_Source records_

# # # # # # #

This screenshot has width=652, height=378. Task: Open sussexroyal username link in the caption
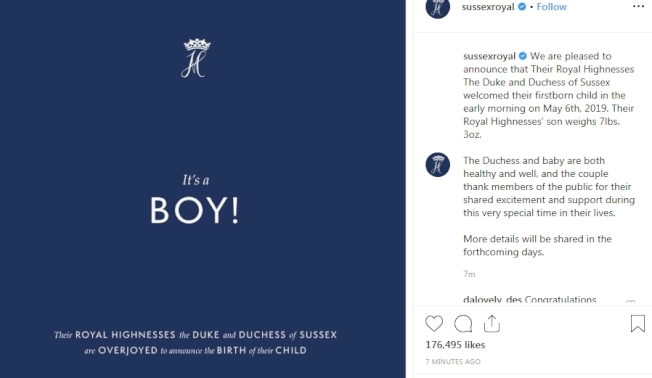[489, 56]
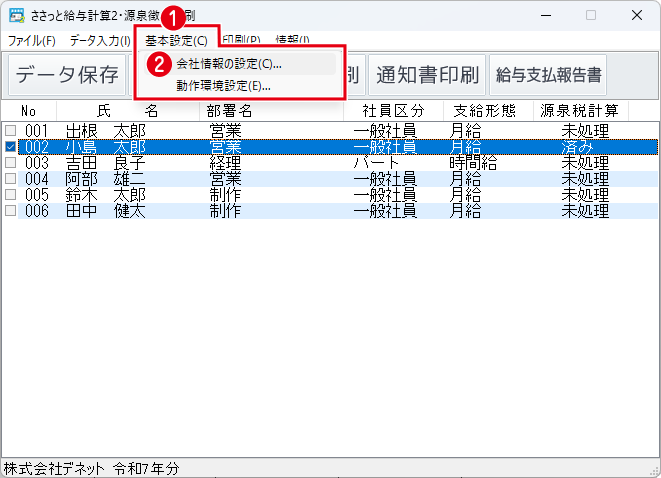Choose 動作環境設定(E)... in the dropdown menu
Screen dimensions: 661x478
(224, 85)
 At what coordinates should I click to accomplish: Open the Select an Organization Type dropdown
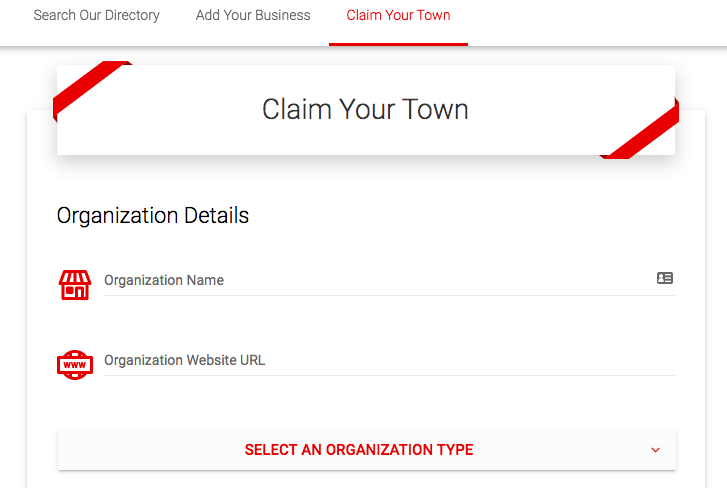point(360,450)
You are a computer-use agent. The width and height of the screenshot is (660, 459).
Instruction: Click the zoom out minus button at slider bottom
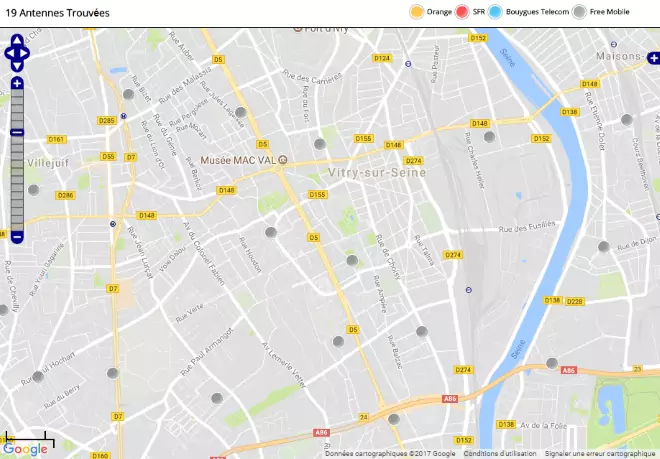click(x=17, y=237)
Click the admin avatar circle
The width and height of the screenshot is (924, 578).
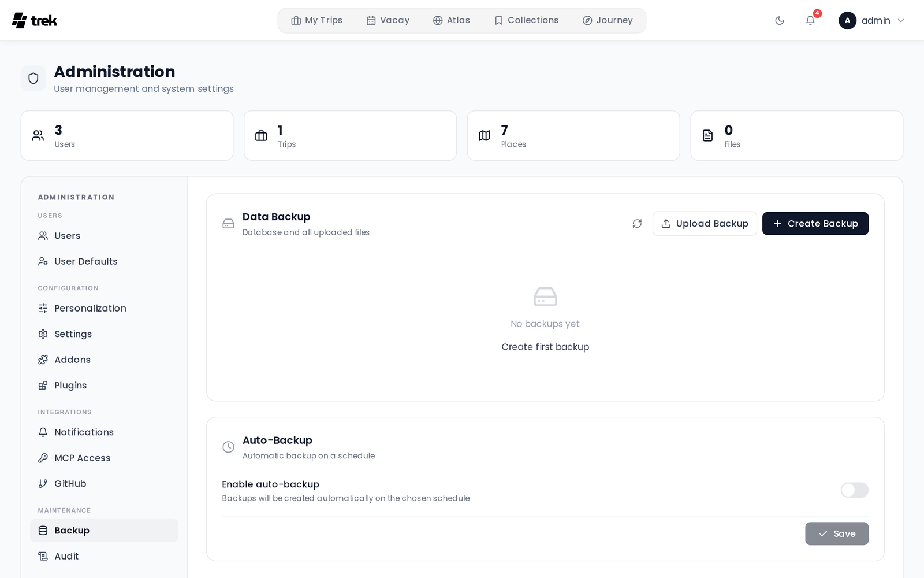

# # # # # # #

_Task objective_
The copy you give must repeat each record character for character, but it must not include the pictures.

_Exercise output_
This screenshot has width=652, height=378. Task: Open sussexroyal username link in the caption
[489, 56]
Choose 動作環境設定(E)... in the dropdown menu
Screen dimensions: 661x478
(224, 85)
 At what coordinates should I click to accomplish: Open the Select an Organization Type dropdown
point(360,450)
You are a computer-use agent. The width and height of the screenshot is (660, 459).
Instruction: Click the zoom out minus button at slider bottom
click(x=17, y=237)
Click the admin avatar circle
The width and height of the screenshot is (924, 578).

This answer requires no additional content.